Under the government’s 2006 Budget plans, two textile zones, Thulhiriya and Horana, were initiated this year. The Thulhiriya textile facility that was out of operation since late 2003 was handed over to MAS Holdings, to become Sri Lanka’s first privately managed industrial zone. The government signed another MOU with Brandix Lanka recently to set up a second dedicated textile facility in Horana. Pannala is expected to add to textile manufacturing capacity in Sri Lanka.

The government says it has also modified laws to facilitate investments into the garment sector. “We have introduced company law reforms. We have brought in a very futuristic corporate law through the new Company Act of 2006 that allows incorporation of single shareholder companies,” said the Minister.

The two apparel industry exhibitions that opened on Thursday are also expected to contribute to industry sustenance by facilitating inflow of technology and fabric. The Apparel Industry Suppliers Exhibition (AISEX) and the Fabric and Accessory Suppliers Exhibition (FASE) are specifically structured to cater to the garment industry. AISEX is aimed at helping garment factories source the best technology to cut costs and increase productivity, while FASE is aimed at providing textiles for the industry. Currently nearly 60 % of the textile requirements of the export garment industry are met through imports.

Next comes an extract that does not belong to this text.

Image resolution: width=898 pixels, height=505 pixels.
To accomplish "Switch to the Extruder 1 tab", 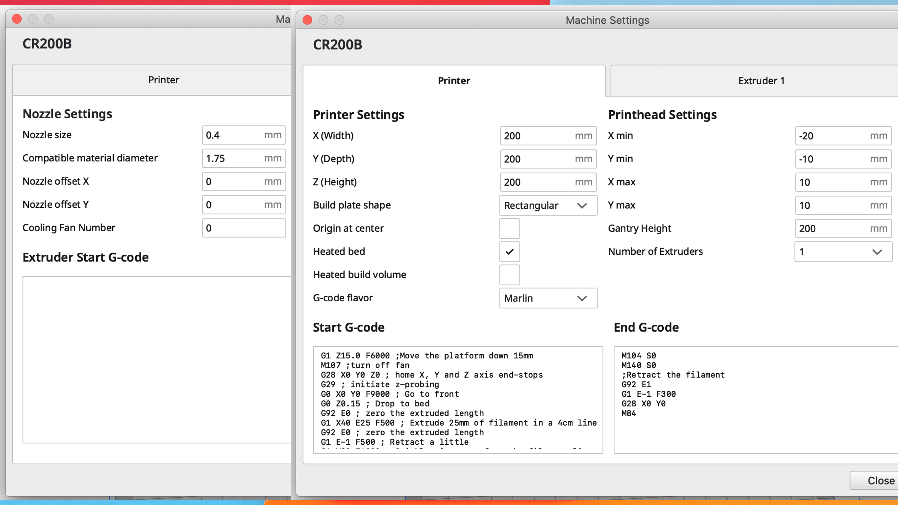I will pyautogui.click(x=761, y=81).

However, garment industry experts say more government support is needed particularly in areas like low cost financing for technology upgrading.

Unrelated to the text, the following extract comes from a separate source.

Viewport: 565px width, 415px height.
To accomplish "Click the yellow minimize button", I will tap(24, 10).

“The government needs to re-appraise its textile policy to be in-line with some of our competitors. For example the government of India has launched its Technology Upgrading Fund which supports the industry by providing loans at low interest rates for factories that go in for technology advancement. The government of Pakistan has committed 333 billion Pakistan rupees to upgrade their textile industry,” said the Chairman of the Sri Lanka Apparel Institute, Prof. Lakdas Fernando “In Sri Lanka, it is the SME sector that needs support to upgrade,” said Prof Fernando.

Hi-tech latest
Meanwhile the apparel industry exhibition saw some of the world’s leading brand names bring their latest products into Sri Lanka.

Juki, the Japanese industrial sewing machine manufacturer, currently Sri Lanka’s market leader in the sector, introduced two of its latest products at the AISEX exhibition.

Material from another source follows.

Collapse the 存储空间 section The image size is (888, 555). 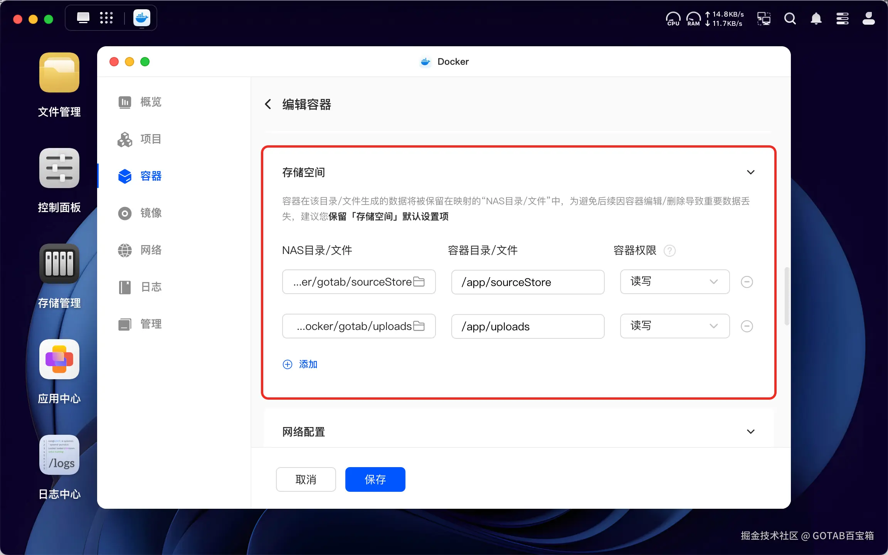pos(750,172)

“We have brought the latest automatic pocket welting machine to this exhibition. It was only out this month. This is the first delivery to an Asian country. We have also brought the latest version double-needle lockstitch machine,” said President of Juki Singapore, Matsuda Susumu, attending the exhibition. The US company Tukatech showcased its latest version of “e-fit simulator” that allows manufacturers to design and fit clothing onto virtual models. Tukatech says its latest CAD system removes the need to use physical materials. A final product can be designed, developed and sent to buyers without spending on physical samples.

A few Chinese machinery manufacturers were also present offering garment factories a choice of low cost machinery. The Taizhou Hina Company from China for instance, introduced its sewing machine ‘Sus” to Sri Lanka at the exhibition.

“Compared with Japanese machines, Chinese machines are very much cheaper. Maybe half the price, but you can reach 70% to 80% quality requirement. So we hope to introduce our machines to Sri Lanka,” said General Manager of Taizhou Hina, Geoffrey Pan.

A few regional manufacturers are also looking at the possibility of supplying the local garment industry. India’s largest manufacturer of ‘embellishments’ for garments, Sky Industries Limited, says it entered Sri Lanka through an agent this year and is hoping to carve out a market.

“We specialise in narrow, woven fabric like Velcro and velvet tape used in embellishing garments. In India we are the major supplier to the garment industry. We have about 70% of the garment market and almost 100% of the footwear market. So we are looking at a similar situation in Sri Lanka,” said Jank J Mody, Branch manager, Sky Industries.